One way in which porosity can be introduced to a material is exemplified by the catalyst USY used in fluidised catalytic cracking of heavy crude oil refinery fractions, in which a zeolite catalyst (zeolite Y) is mixed with an alumina binder, and steamed at high temperature to introduce porosity to the alumina component, and also partially to disrupt the zeolite framework in order to make the active sites within zeolite micropores more available to the reactants.

US 2005/0152834 describes the preparation of a zeolite with mesoporosity by adding a carbon aerogel, comprising carbon spheres, into a zeolite synthesis gel, and by subsequently removing the carbon by combustion.

In Chem. Rev., 2006, 106, pp 896-910, and Chem. Mater., 2001, 13, pp 4416-4418, the preparation of zeolites with mesoporosity using carbon nanotubes is described.

However, there remains a need for alternative materials and processes for preparing mesoporous materials, in particular supported catalysts with mesoporosity.

According to the present invention, there is provided a process for producing a supported mesoporous material, which process comprises contacting a support with a template to produce a supported template, and contacting the supported template with one or more microporous material precursor to produce a supported microporous material-template composite, and subsequently removing the template from the supported microporous material-template composite to produce the supported mesoporous and microporous material.

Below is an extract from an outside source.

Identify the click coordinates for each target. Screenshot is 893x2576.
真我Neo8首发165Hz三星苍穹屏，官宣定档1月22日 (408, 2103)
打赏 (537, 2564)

In the present invention, mesoporosity can be introduced to a material by forming or depositing the material around a template. The template dimensions are such that, when it is removed, the microporous material remaining after the template removal comprises mesopores. Mesopores are typically defined as pores with a width or diameter of 2 nm or more, and typically up to 100 nm. Preferred templates are organic compounds or carbon, which can be completely removed from the material through processes such as combustion, or calcination in an oxygen-containing atmosphere. In a typical procedure, removal of the template is achieved through calcination in an oxygen-containing atmosphere at a temperature above 400° C., preferably 500° C. or above to ensure efficient removal of the template. Calcination is usually carried out at temperatures of 800° C. or below, for example 650° C. or below, as higher temperatures can cause decomposition of the mesoporous material.

The pores to be produced typically have a size in the range of from 2 to 100 nm in at least one dimension, for example a width or diameter of 3 to 100 nm. The template therefore typically has corresponding dimensions. In a preferred embodiment of the invention, the template is rod-like or elongated in one dimension, which creates tubular pores within the material on its removal, the width or diameter of the rods/tubes being in the range of from 2 to 100 nm. This type of pore is preferred over shapes such as spheres, for example, as it reduces the extent of template that is inaccessible to the surface of the material once formed around the template. With spherical templates, for example, some of the spheres may be located on the surface of the templated material, while other spheres may be not be accessible to the surface, and hence will not be removed during the template removal process. With rod-like templates, there is continuity to the surface, and hence removal is more efficient, as is the extent of porosity that can be introduced into the material. In a preferred embodiment of the present invention, the template is carbon nanotubes.

Introducing mesoporosity into a material is advantageous in applications such as catalysis. For example, non-porous materials suffer from low active surface areas, which limit the amount of active catalyst that is available for contact with reactants at any one time. Microporous materials, for example zeolites, have comparatively higher surface areas, but the relatively small dimensions of the microporous channels and pores can limit the quantity and size of reactant and reactant molecules that can diffuse into and out of the microporous structure. The introduction of mesoporosity can improve the quantity of catalytically active sites available on the external surface of a material per unit area or volume of that material, and additionally can improve the rate of diffusion of reactant molecules to, and product molecules from, the catalytically active surfaces.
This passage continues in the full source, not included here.